Provided data START

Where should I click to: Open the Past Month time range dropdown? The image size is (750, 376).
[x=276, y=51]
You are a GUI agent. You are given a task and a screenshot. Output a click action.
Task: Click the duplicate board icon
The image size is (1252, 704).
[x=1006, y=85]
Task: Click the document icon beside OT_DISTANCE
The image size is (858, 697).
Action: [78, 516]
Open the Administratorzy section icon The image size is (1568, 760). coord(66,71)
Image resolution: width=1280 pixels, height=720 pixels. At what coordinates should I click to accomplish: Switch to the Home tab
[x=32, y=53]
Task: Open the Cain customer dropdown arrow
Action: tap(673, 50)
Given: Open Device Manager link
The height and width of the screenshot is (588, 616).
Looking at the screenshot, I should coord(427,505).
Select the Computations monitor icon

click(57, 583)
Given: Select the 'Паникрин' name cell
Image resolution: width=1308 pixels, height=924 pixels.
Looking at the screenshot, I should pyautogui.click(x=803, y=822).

Provided data END

Task: Every entry above should be retyped exactly as it appears.

Written response:
Where should I click to: Open the Past Month time range dropdown? The image size is (750, 376).
[x=276, y=51]
You are a GUI agent. You are given a task and a screenshot. Output a click action.
Task: Click the duplicate board icon
The image size is (1252, 704).
[x=1006, y=85]
Task: Click the document icon beside OT_DISTANCE
The image size is (858, 697).
Action: [78, 516]
Open the Administratorzy section icon The image size is (1568, 760). coord(66,71)
Image resolution: width=1280 pixels, height=720 pixels. At what coordinates should I click to accomplish: Switch to the Home tab
[x=32, y=53]
Task: Open the Cain customer dropdown arrow
Action: tap(673, 50)
Given: Open Device Manager link
The height and width of the screenshot is (588, 616).
Looking at the screenshot, I should coord(427,505).
Select the Computations monitor icon

click(57, 583)
Given: Select the 'Паникрин' name cell
Image resolution: width=1308 pixels, height=924 pixels.
Looking at the screenshot, I should pyautogui.click(x=803, y=822).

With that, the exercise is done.